→ **Exercise goal**:
Please repeat exactly the lines below from the one containing "Given: Click the PropertyGuru logo icon" down to the one containing "Task: Open the notifications bell", both included, and nothing else.

Dataset excerpts:

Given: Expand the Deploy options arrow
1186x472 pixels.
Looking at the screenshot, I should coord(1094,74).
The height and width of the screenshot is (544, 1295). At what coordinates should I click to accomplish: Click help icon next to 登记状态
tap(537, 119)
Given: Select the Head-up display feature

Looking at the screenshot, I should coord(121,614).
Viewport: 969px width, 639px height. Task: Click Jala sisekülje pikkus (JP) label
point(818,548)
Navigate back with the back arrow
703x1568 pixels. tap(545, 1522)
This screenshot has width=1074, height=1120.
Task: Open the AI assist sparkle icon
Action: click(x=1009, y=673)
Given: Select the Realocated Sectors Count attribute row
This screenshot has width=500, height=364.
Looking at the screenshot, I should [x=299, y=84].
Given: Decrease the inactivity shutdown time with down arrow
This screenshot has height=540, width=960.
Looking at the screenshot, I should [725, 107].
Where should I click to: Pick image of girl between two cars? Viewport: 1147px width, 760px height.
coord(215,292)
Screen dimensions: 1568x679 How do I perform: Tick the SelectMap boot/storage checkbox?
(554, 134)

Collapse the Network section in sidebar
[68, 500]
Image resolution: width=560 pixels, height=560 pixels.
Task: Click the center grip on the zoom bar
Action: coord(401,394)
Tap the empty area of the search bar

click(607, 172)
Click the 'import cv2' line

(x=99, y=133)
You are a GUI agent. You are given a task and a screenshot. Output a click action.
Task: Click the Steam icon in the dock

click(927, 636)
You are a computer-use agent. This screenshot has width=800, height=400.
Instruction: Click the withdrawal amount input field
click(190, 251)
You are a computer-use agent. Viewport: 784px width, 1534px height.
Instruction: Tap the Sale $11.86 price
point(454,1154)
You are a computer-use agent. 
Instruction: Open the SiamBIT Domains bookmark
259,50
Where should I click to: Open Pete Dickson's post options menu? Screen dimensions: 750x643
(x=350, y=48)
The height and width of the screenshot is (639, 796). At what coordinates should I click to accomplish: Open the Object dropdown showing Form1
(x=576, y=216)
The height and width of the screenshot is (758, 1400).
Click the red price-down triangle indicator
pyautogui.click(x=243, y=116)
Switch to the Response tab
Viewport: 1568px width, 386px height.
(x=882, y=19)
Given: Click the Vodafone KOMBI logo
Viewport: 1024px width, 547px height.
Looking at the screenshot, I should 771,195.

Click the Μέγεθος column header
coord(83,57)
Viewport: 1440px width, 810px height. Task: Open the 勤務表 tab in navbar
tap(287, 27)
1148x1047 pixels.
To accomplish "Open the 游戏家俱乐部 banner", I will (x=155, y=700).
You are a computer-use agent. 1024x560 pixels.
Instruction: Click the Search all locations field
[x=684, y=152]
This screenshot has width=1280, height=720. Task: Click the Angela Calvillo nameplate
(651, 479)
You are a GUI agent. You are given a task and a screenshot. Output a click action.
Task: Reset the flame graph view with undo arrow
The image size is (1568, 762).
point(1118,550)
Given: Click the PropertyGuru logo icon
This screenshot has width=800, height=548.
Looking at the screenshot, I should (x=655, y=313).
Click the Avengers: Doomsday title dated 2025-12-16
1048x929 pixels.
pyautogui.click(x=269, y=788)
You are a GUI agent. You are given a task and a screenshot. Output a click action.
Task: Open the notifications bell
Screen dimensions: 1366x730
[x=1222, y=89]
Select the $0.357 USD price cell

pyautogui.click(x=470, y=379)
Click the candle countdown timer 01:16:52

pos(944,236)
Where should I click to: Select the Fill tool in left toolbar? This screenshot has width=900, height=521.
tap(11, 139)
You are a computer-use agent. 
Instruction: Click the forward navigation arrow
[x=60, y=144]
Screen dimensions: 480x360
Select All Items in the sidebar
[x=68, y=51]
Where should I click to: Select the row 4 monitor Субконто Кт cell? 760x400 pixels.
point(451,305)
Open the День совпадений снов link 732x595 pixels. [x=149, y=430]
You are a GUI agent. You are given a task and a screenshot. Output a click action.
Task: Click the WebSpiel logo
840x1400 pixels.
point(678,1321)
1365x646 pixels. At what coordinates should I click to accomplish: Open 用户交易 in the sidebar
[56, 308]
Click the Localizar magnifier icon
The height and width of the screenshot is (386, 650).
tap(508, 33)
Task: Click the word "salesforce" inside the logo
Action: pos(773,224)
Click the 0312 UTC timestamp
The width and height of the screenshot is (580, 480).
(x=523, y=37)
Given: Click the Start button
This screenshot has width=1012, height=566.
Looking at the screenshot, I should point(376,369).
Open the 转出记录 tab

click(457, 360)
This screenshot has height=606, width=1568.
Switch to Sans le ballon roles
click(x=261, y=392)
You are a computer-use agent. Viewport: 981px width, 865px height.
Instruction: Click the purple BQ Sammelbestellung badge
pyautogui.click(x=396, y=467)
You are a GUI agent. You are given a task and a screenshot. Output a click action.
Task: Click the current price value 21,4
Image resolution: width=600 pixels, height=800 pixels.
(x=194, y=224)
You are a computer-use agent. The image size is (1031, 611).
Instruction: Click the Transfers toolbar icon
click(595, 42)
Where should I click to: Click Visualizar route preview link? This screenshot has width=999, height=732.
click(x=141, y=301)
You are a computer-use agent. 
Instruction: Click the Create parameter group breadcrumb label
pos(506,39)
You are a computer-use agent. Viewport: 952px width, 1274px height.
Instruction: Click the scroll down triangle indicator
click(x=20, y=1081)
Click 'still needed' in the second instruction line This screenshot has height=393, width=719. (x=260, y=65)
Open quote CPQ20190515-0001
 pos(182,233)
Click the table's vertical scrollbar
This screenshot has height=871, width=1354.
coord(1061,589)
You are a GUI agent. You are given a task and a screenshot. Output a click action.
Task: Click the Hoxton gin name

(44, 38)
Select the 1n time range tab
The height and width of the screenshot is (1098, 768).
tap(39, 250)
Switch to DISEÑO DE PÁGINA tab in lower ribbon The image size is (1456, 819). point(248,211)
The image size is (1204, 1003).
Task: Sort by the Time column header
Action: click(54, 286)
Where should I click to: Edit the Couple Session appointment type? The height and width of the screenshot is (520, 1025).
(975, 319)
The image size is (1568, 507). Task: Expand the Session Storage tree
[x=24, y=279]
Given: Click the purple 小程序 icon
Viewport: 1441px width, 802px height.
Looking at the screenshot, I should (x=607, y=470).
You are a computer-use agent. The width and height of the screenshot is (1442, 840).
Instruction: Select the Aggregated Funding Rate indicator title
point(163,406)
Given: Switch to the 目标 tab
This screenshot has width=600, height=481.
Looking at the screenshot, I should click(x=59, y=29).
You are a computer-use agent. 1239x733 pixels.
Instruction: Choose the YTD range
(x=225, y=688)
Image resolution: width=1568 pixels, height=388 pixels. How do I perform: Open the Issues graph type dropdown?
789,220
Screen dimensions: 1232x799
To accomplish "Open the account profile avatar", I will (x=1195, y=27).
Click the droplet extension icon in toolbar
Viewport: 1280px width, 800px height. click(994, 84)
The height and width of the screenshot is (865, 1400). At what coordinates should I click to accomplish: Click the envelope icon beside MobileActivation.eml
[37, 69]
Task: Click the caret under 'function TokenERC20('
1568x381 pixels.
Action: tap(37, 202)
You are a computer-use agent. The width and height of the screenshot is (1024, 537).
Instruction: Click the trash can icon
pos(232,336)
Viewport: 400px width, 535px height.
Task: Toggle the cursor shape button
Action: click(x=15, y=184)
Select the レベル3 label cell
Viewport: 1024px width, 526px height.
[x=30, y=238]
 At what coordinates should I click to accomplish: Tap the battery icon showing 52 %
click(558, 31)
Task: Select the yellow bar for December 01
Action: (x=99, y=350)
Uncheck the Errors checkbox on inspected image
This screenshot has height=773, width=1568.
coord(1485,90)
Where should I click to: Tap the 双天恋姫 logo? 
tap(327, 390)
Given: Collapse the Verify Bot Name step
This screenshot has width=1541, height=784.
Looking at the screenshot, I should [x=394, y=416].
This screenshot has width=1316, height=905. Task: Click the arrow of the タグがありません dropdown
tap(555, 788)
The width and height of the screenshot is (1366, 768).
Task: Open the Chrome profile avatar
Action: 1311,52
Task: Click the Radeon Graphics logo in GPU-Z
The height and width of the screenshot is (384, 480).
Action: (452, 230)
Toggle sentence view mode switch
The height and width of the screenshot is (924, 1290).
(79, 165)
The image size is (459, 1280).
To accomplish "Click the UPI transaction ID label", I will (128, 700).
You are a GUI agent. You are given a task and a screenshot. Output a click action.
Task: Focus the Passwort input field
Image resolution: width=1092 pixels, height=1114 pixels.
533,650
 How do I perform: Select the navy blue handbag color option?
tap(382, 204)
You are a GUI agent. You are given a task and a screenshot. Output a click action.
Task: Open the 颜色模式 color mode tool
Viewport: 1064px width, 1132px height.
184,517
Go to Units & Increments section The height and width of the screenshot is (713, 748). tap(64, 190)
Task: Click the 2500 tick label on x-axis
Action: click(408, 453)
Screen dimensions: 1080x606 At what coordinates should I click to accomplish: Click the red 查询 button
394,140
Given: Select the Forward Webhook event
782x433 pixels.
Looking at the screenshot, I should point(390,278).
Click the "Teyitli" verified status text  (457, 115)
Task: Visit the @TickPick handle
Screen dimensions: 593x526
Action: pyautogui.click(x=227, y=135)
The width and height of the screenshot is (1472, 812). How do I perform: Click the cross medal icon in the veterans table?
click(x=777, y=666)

→ **Solution for this task**:
Given: Click the PropertyGuru logo icon
This screenshot has width=800, height=548.
Looking at the screenshot, I should (x=655, y=313).
Click the Avengers: Doomsday title dated 2025-12-16
1048x929 pixels.
pyautogui.click(x=269, y=788)
You are a GUI agent. You are given a task and a screenshot. Output a click action.
Task: Open the notifications bell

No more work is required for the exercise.